There are some interesting results. When selecting DISTINCT values, over all columns in the DataTable, it definitely is best to use the old DataSet methods rather than LINQ. And, also surprising, is that the old-style 2.0 Typed DataSets (and likewise, plain old vanilla DataSets, not Typed) are actually faster than newer 3.5 Typed DataSets (refer to my last post, linked to above, that explains what is the difference between the two).

// ds20 is a 2.0 Typed DataSet (a regular DataTable)
// ds35 is the 3.5 Typed DataSet (a TypedTableBase) 
DataTable dt20 = ds20.Personnel.DefaultView.ToTable(true);
DataTable dt35 = ds35.Personnel.DefaultView.ToTable(true);

// Note that if you MUST use the DataRowComparer.
// If you don't you get all rows returned ... it won't find the duplicates.
DataTable dtLinq20 = ds20.Personnel.AsEnumerable()
    .Select(row => row).Distinct(DataRowComparer.Default)
    .CopyToDataTable();

// note that the only difference in syntax between
// 2.0 and 3.5 is that you don't use .AsEnumerable()
DataTable dtLinq35 = ds35.Personnel
    .Select(row => row).Distinct(DataRowComparer.Default)
    .CopyToDataTable();

Benchmarking results show that the DefaultView.ToTable() is 7 times faster than LINQ for ds20 (and 8.5 times faster for ds35). The DefaultView.ToTable() is only slightly faster for ds20 than ds35 ( not significantly though) and with LINQ, ds20 is about 1.5 times faster than ds35. Most peculiar!

  • ToTable (ds20):    77,937,500 ticks
  • ToTable (ds35):    90,718,750 ticks
  • LINQ (ds20):       554,656,250 ticks
  • LINQ (ds35):       781,218,750 ticks

But, there’s where the superiority of the DefaultView.ToTable() ends. Once you start looking for specific columns to be distinct, LINQ is faster.

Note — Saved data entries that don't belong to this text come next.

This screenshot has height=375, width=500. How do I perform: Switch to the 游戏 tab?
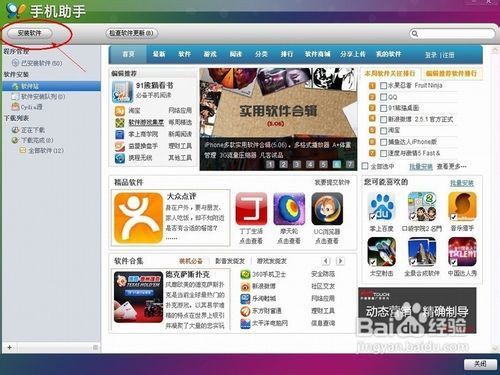coord(210,54)
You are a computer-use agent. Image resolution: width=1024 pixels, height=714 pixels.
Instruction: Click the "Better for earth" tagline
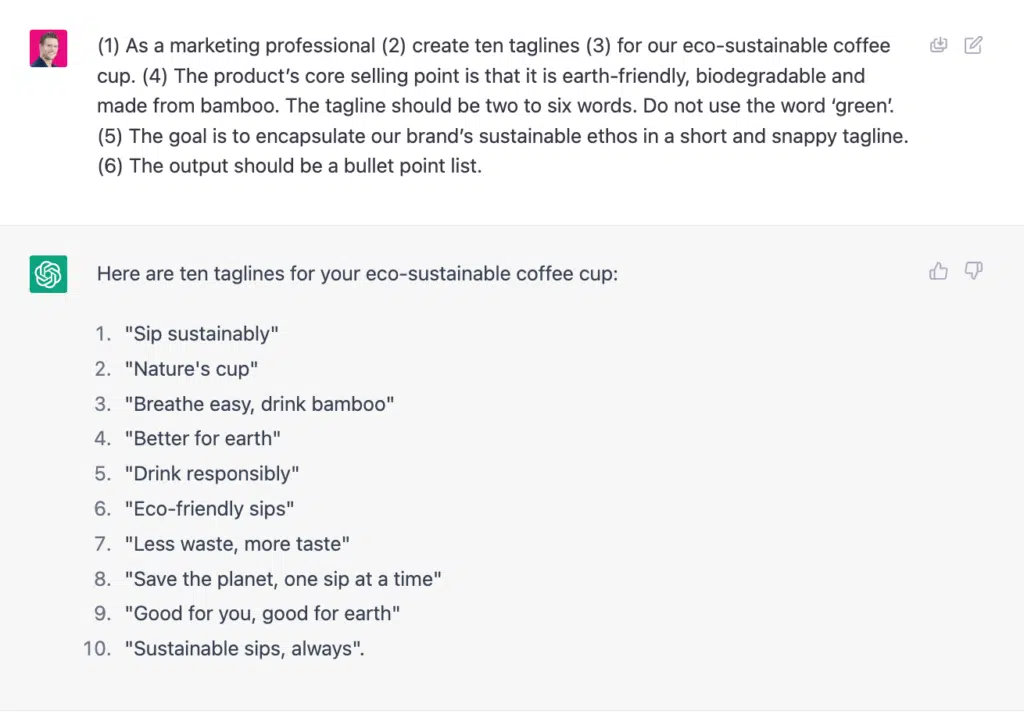(202, 439)
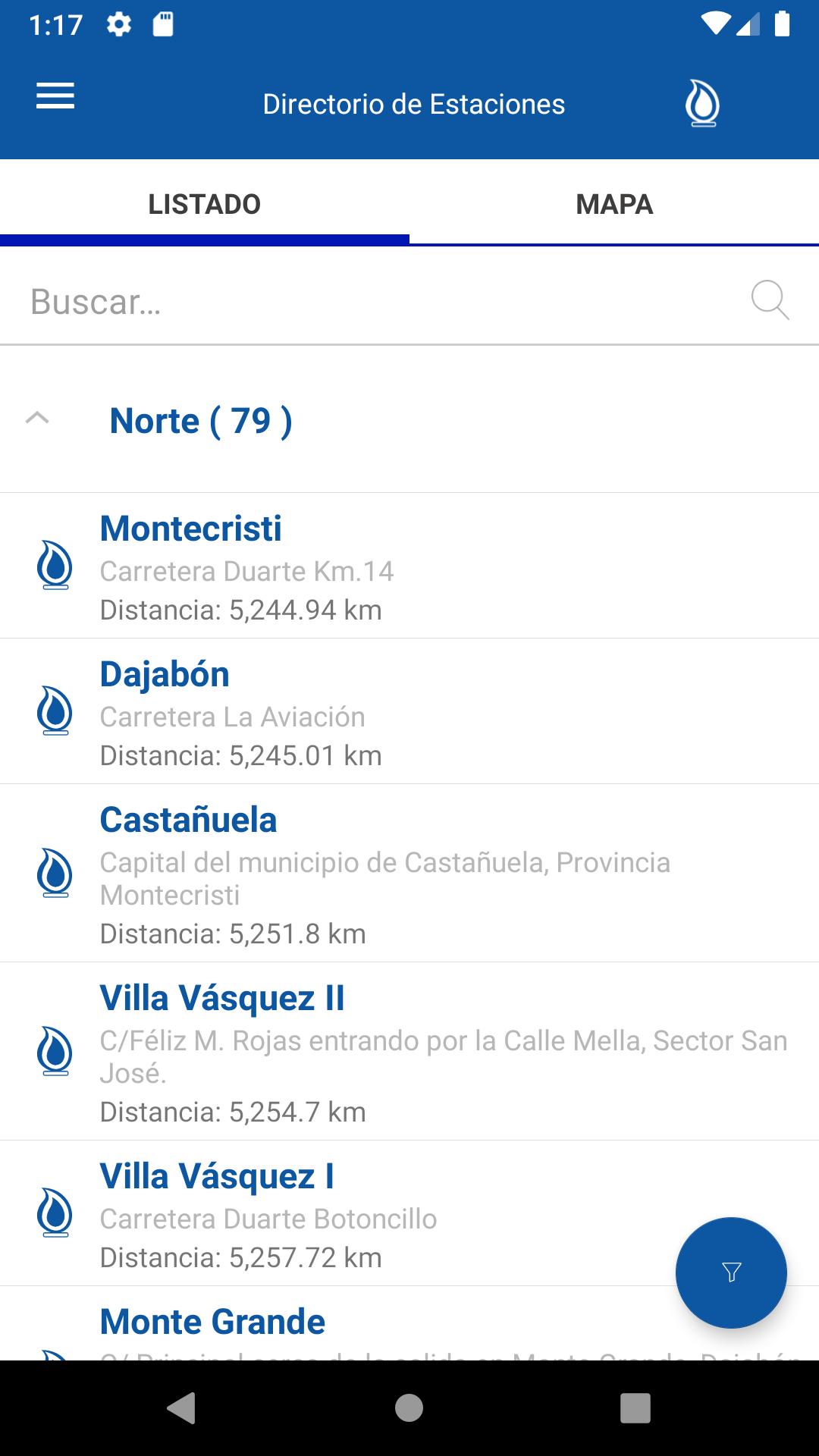Tap the flame icon beside Villa Vásquez II

tap(55, 1051)
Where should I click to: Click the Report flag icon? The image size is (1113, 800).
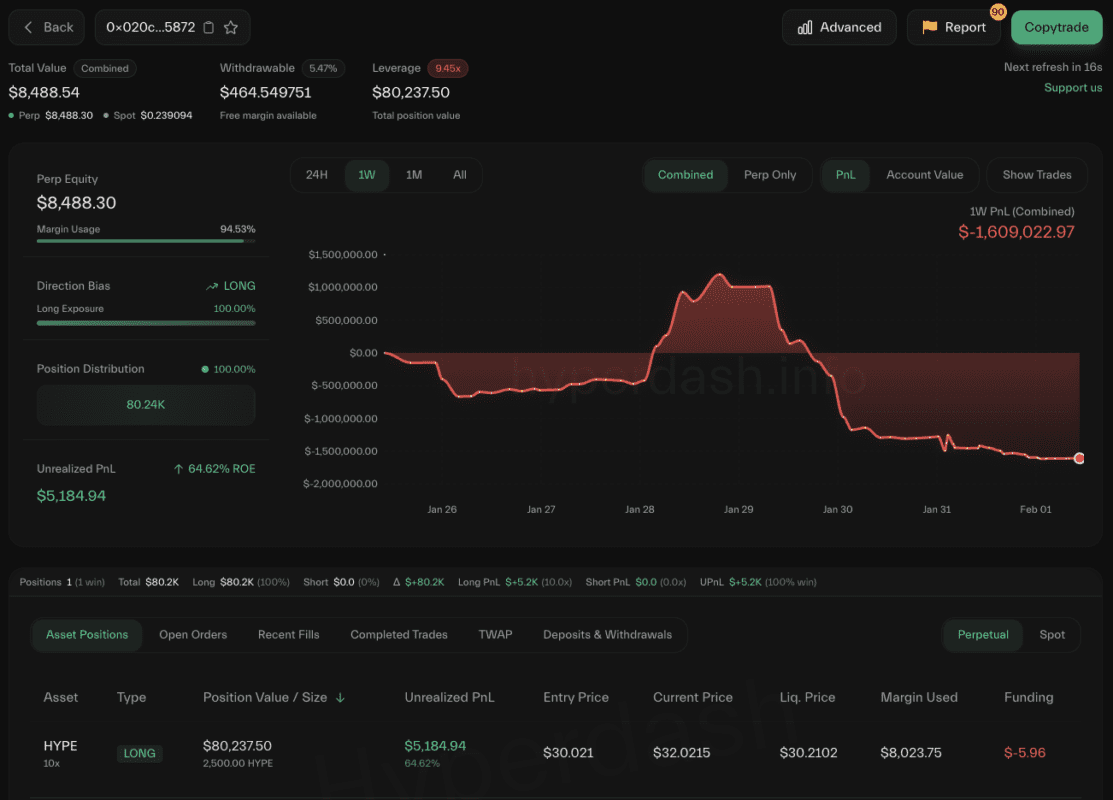coord(930,28)
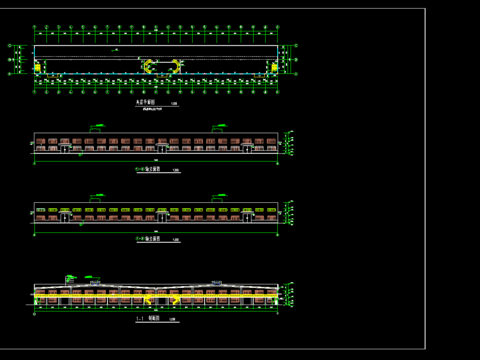Select the yellow staircase at plan's right end
Screen dimensions: 480x360
274,68
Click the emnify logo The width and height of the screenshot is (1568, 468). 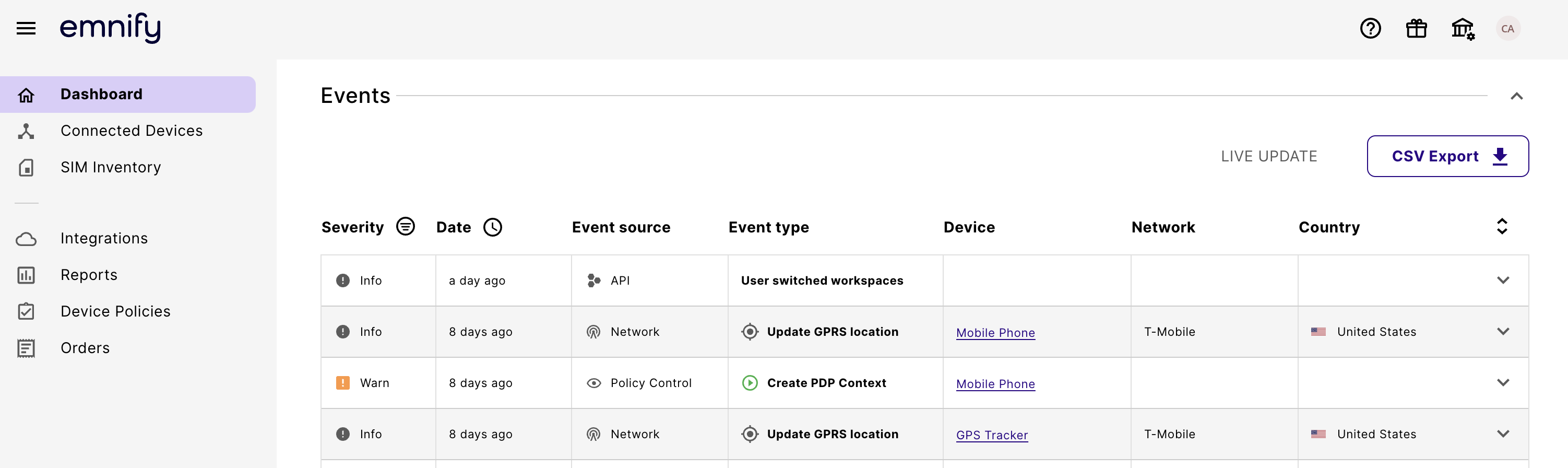click(110, 28)

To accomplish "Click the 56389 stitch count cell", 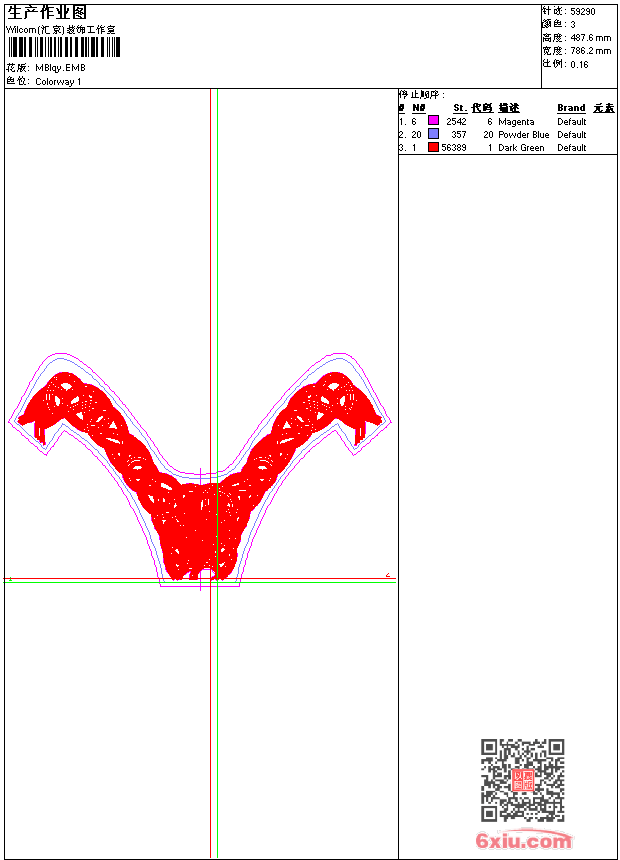I will [454, 148].
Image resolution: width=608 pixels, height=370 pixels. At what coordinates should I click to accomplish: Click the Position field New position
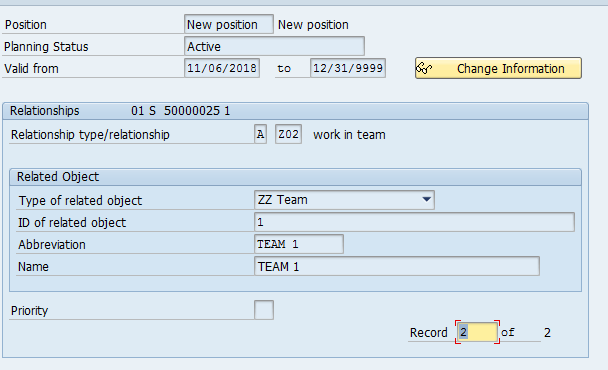click(x=229, y=24)
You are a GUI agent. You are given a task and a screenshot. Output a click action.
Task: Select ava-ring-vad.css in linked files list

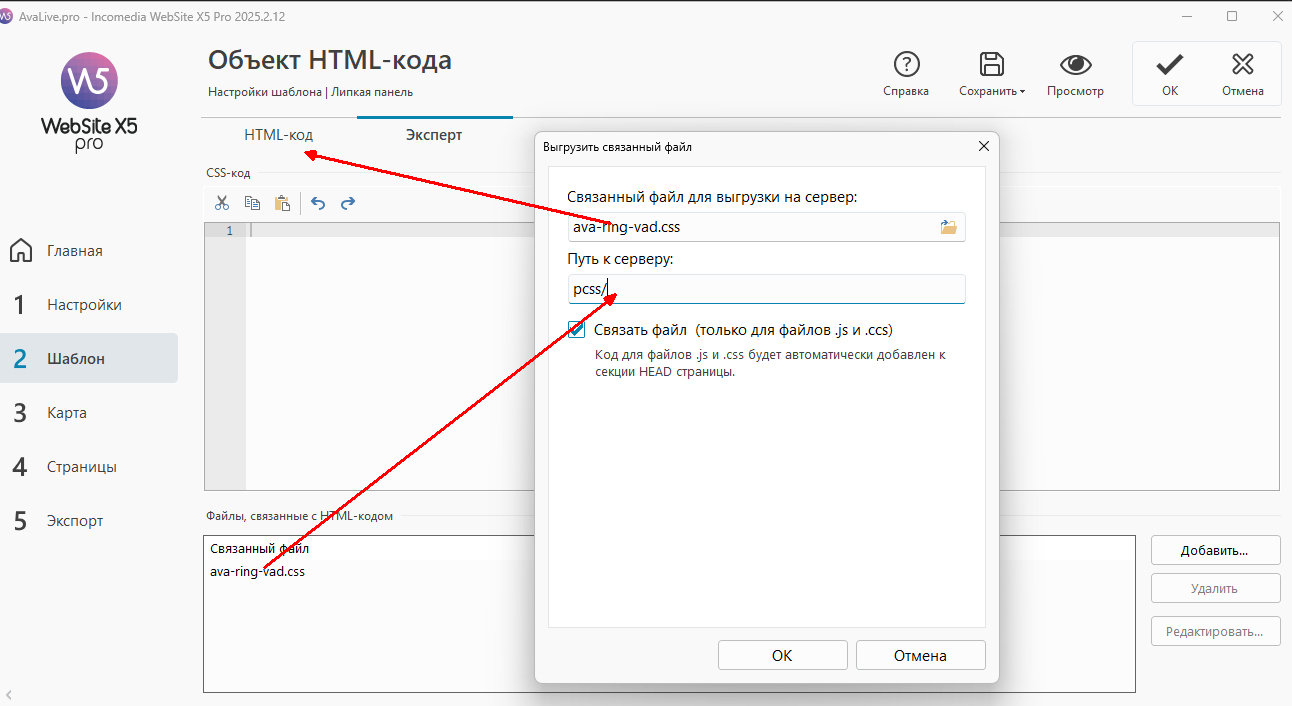(x=258, y=572)
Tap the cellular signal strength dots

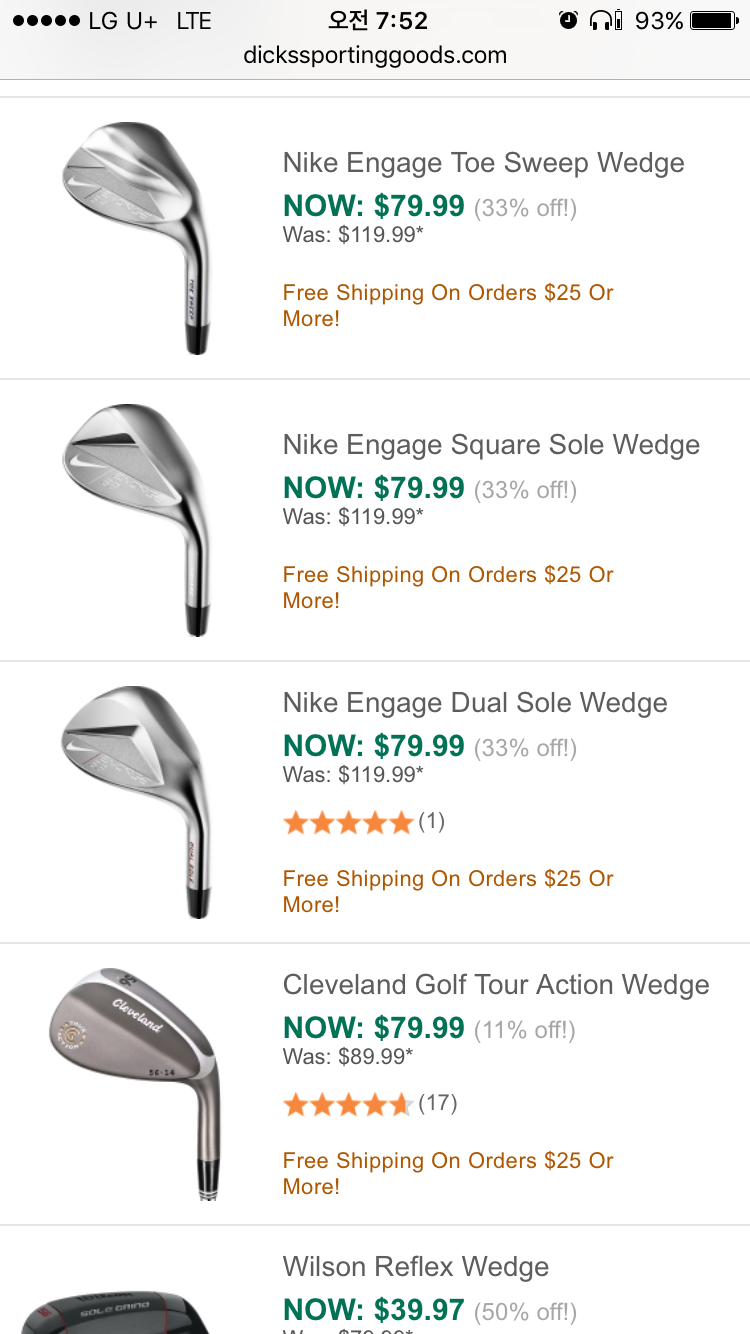point(45,21)
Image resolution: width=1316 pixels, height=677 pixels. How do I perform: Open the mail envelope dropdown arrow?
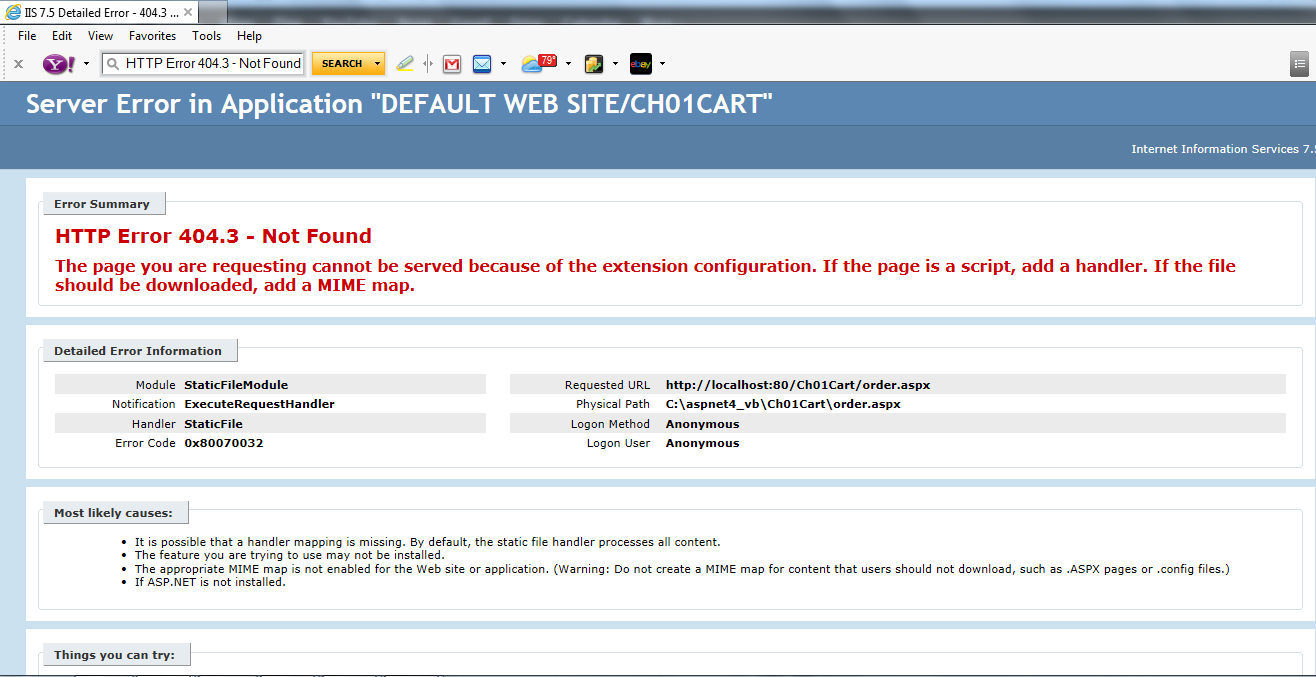[502, 63]
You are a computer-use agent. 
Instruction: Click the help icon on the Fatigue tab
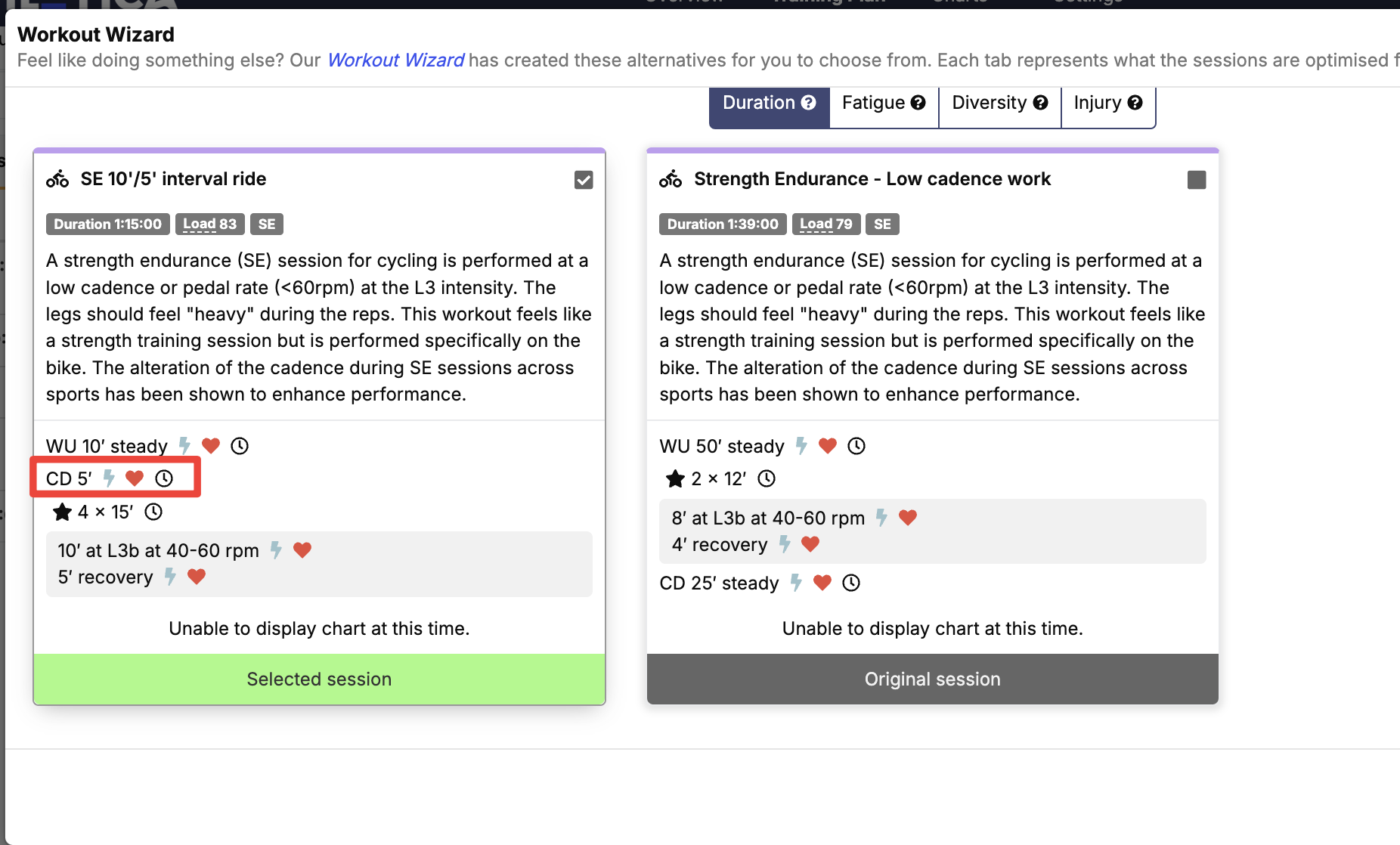click(x=918, y=103)
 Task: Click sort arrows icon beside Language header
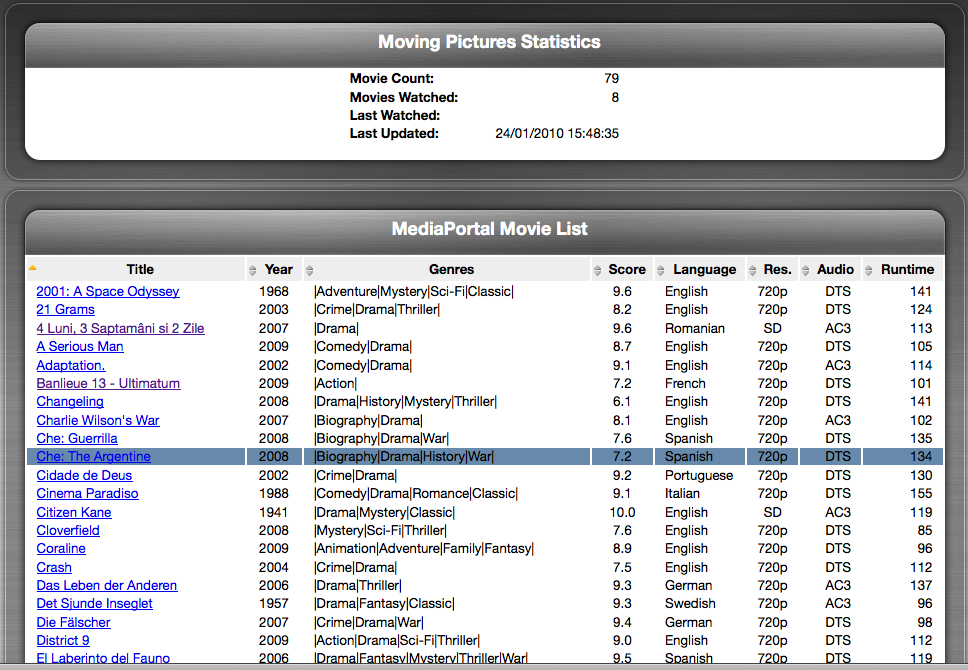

Let’s look at the one column scenario: First, the DataSet code (since all code for the DataSet methods are exactly the same for ds20 as for ds35, I’ll only show one):

DataTable dt20 = ds20.Personnel.DefaultView.ToTable(true, "firstname");

Pretty straightforward … nothing fancy. The benchmark times for both ds20 and ds35 are almost identical.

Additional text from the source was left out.